--- Page extract ---
In 2005, Mirgadirov was awarded the title "Honored Journalist of Azerbaijan" by Azerbaijani President Ilham Aliyev.

In 2008, Rauf Mirgadirov was awarded the "Free Press of Eastern Europe" international prize of Gerd Bucerius in 2008 for achievements in the development of independent media.

==Arrest, trial and sentence==
Since 2010 Rauf Mirgadirov lived in Turkey with his family working as correspondent for Zerkalo and Ayna. However, in April 2014, he was deported from Turkey to Azerbaijan where he was arrested upon arrival at the airport. Mirgadirov was arrested on charges of spying for Armenia. The deportation of Mirgadirov to Azerbaijan was made immediately after Turkish Prime Minister Recep Tayyip Erdoğan's visit to Baku. This sequence of events made Mirgadirov's lawyer assume that the deportation was due to an arrangement between Azerbaijan and Turkey. Since the arrest, Mirgadirov remained in pretrial custody. His initial detention period was three months but this has been extended several times.

The charges stem from Mirgadirov's visits to Armenia between 2008 and 2009, where he allegedly transferred information to Armenian intelligence about Azerbaijan's political and military status which include "photos and schemes to be used against Azerbaijan." Mirgadirov's lawyer claims the allegations are groundless and that it is impossible for Mirgadirov that have such information in his possession. Leyla Yunus, another human rights activist arrested on similar charges, considered Mirgadirov's arrest as a start to a "full, unofficial ban on contacts with Armenia." Yunus also questioned the timing of the arrest and states: "If the Ministry of National Security, as alleged, had suspected Mirgadirov of espionage back in 2008–2009, why did it keep quiet until now?"

A spokeswoman for the Human Rights Watch stated that "The context and timing of Mirgadirov's arrest suggest that the case against him is politically motivated and intended to punish him for his outspoken views and to send a chilling message to others that dissent will not be tolerated."
--- Material provided ---
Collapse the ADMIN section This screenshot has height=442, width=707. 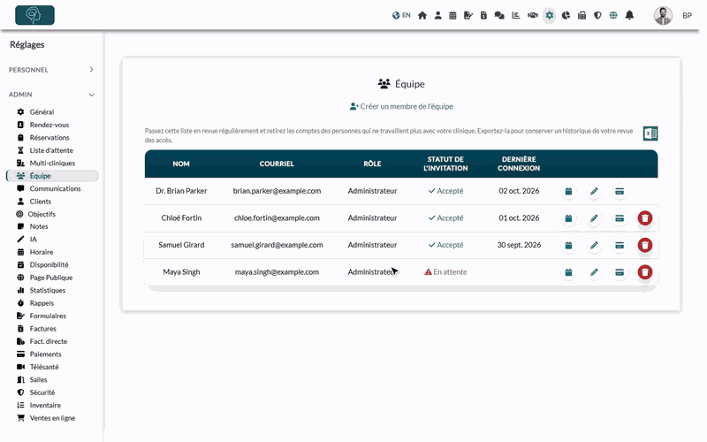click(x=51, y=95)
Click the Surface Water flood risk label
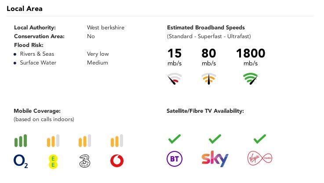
---
--- Material provided ---
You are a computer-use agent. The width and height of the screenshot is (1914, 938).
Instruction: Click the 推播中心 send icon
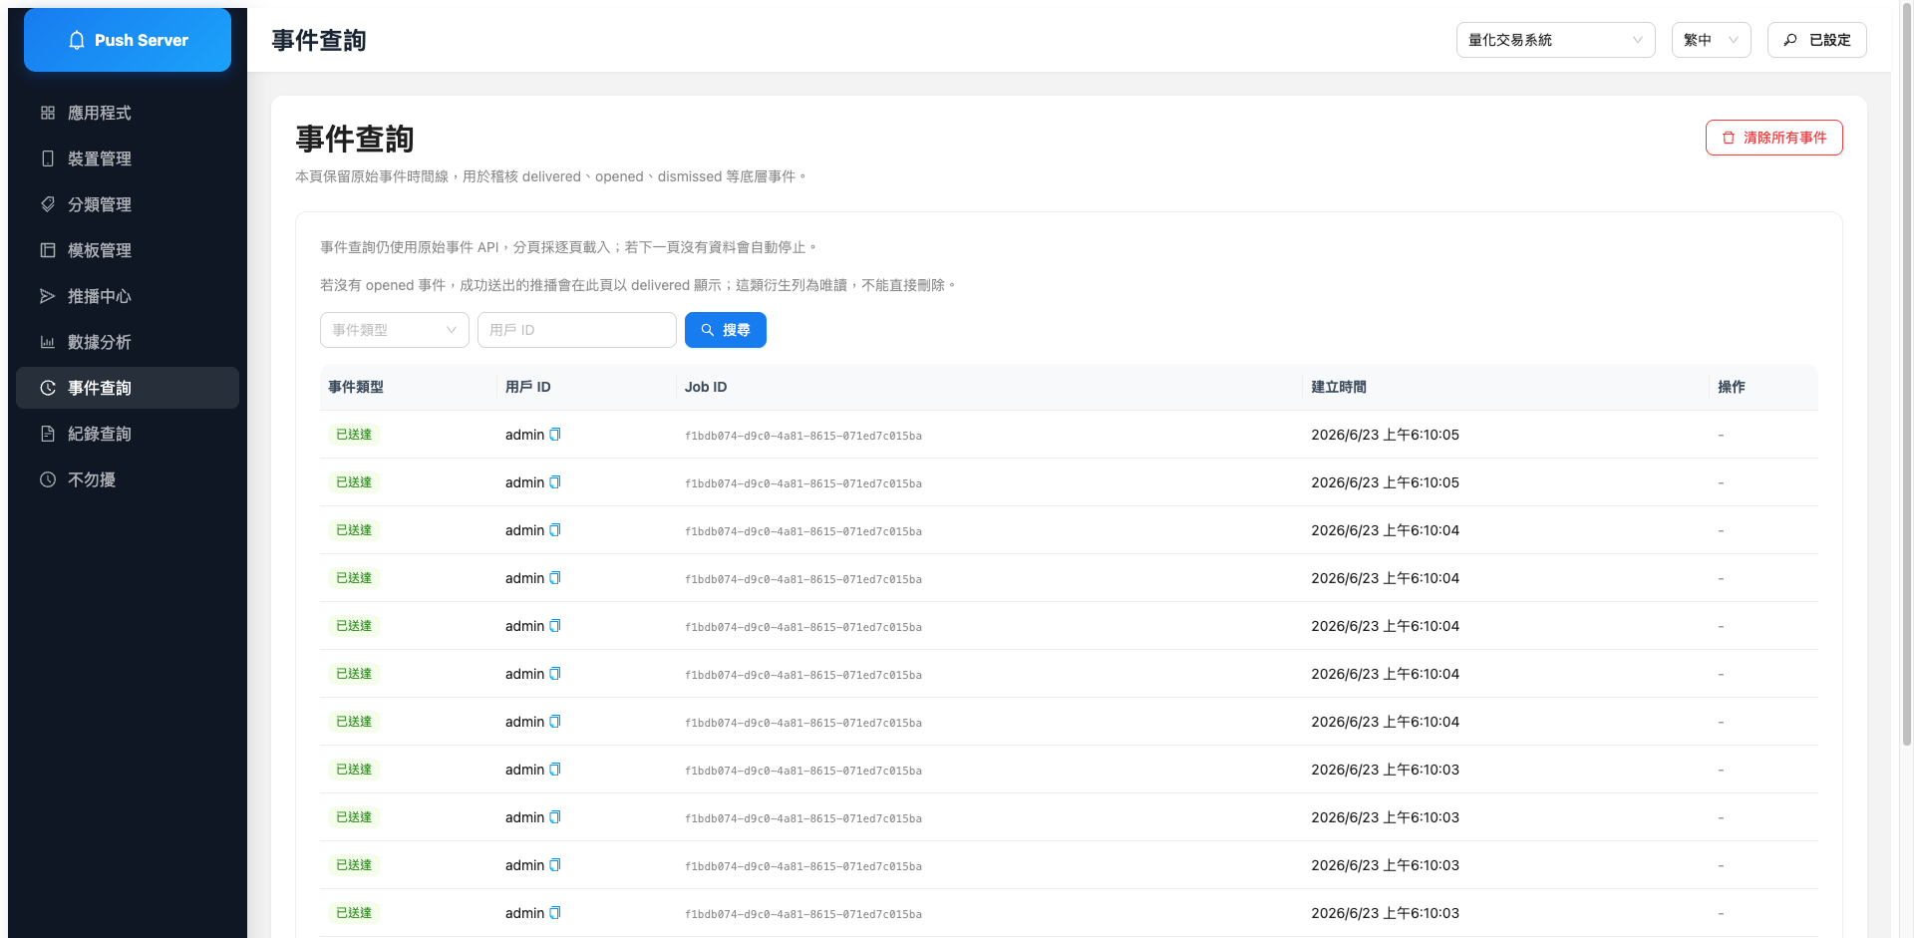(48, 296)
---
> **Work order**:
Please answer these questions about the Mirgadirov text:
1. Who gave Mirgadirov the title "Honored Journalist of Azerbaijan" in 2005?
2. Which two outlets did he work for as a correspondent while living in Turkey?
3. In which years were the visits to Armenia that the charges stem from?
The lines come from a separate source and are unrelated to the text.

> **Response below**:
1. Azerbaijani President Ilham Aliyev
2. Zerkalo and Ayna
3. 2008 and 2009